Disk-Full Remediation: From Page to Fix Without a Human
Detect. Identify the largest dirs. Pick a safe cleanup. Apply it. Verify. The agent that handles a full disk in 90 seconds and the safety rails that keep it from deleting your prod logs.
Detection signal
The detection signal is conservative. Disk-percent-used > 90% for 5 minutes is the trigger; the threshold is conservative because intervention before 100% prevents service degradation. The metric source is the host’s filesystem stats and the agent gets the host name, mount point, percent-used value.
- 90% for 5 minutes. Conservative trigger; intervention before 100%.
- Pre-100% intervention. Prevents service degradation; the safety margin matters.
- Metric source: filesystem stats. Host name, mount point, percent-used.
- Per-mount evaluation. Each mount independent; multi-mount hosts get per-mount triage.
Identifying the culprit
The agent identifies the dominant directories. List the top 5 directories by size (one or two usually dominant: logs, caches, dumps); cross-reference with known-cleanable directories (log rotation paths, cache directories, temp directories); flag the unexpected because a directory that grew 10x in the last hour is worth surfacing even when small in absolute terms.
- Top 5 by size. One or two usually dominant; logs, caches, dumps.

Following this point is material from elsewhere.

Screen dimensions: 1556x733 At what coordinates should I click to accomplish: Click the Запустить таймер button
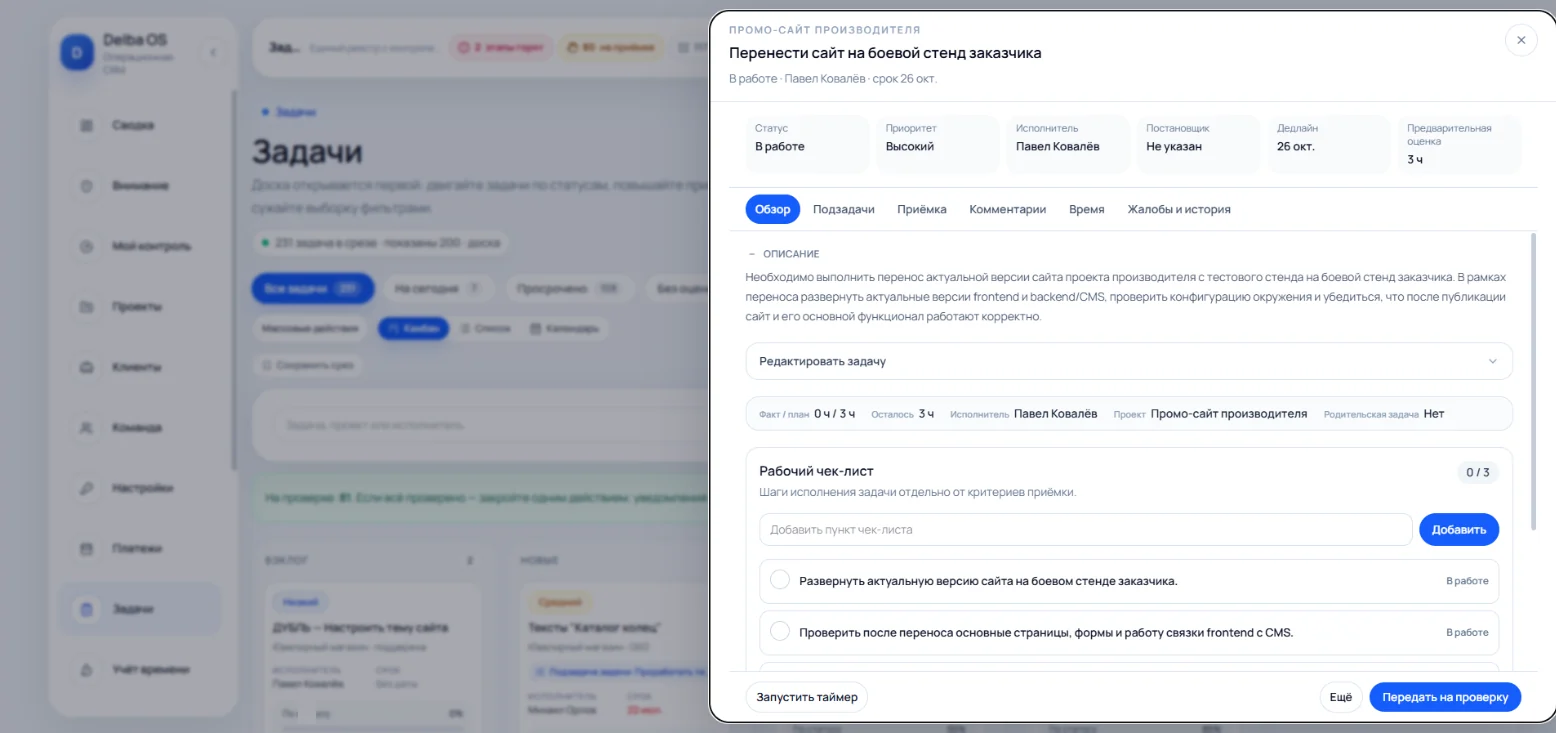pyautogui.click(x=807, y=697)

- Cross-reference cleanable. Log rotation, cache, temp; the agent knows the safe paths.
- Flag 10x growth. Sudden growth surfaces; even small absolute size matters.
- Per-host pattern detection. The agent learns the host’s normal pattern; deviation is signal.
The safe-cleanup decision
The decision is conservative. Logs older than 7 days in /var/log: safe to delete; temp files older than 24 hours: safe; application data never auto-delete because it always requires human approval even when it looks like a cache; when in doubt the agent proposes rather than acts because disk-full is uncomfortable but deleting the wrong file is worse.

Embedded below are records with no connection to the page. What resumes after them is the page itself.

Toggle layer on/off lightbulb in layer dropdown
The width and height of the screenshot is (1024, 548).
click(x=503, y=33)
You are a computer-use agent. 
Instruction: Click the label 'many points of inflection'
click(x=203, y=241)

- Old logs (> 7 days). /var/log; safe to delete.
- Old temp files (> 24 hours). Safe to delete; the standard temp cleanup.

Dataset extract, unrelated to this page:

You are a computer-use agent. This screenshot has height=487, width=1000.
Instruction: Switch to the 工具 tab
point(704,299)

- Application data: human only. Even if it looks like a cache; safety margin.
- Propose when in doubt. Wrong-file deletion is worse than disk-full discomfort.
The 90-second flow
The flow is fast and structured. Detection at 0:00, list by size at 0:15, identify safe-to-delete at 0:30, propose to operator (or auto-apply if pre-approved) at 0:45, execute at 1:00, verify at 1:30. Verify is a recheck of disk-percent-used; if it dropped the action worked, if not escalate. Logging the entire timeline gives a clean audit trail.
- 0:00-0:30: detect, list, identify. First 30 seconds for assessment.
- 0:45-1:00: propose and execute. Operator sign-off (or pre-approval) then action.
- 1:30: verify. Recheck disk-percent-used; if dropped, worked; if not, escalate.
- Per-step audit log. Timeline captured; supports postmortem and compliance.
Safety rails
Three rails bound the agent’s blast radius. Allowlist of paths the agent can delete; anything outside requires human approval. Maximum bytes deleted per action: 10GB; beyond that, the agent escalates regardless of safety class. Cooldown: do not auto-clean the same path twice in 30 minutes because multiple cleanups suggest a deeper problem and the right response is escalation.
- Path allowlist. Agent can only delete from allowlist; outside requires human approval.
- 10GB per-action cap. Beyond that, escalates regardless of safety class.
- 30-minute cooldown. Same path twice in 30 minutes: escalate, not re-clean.
- Per-rail logged when triggered. Each safety rail engagement captured; supports continued tuning.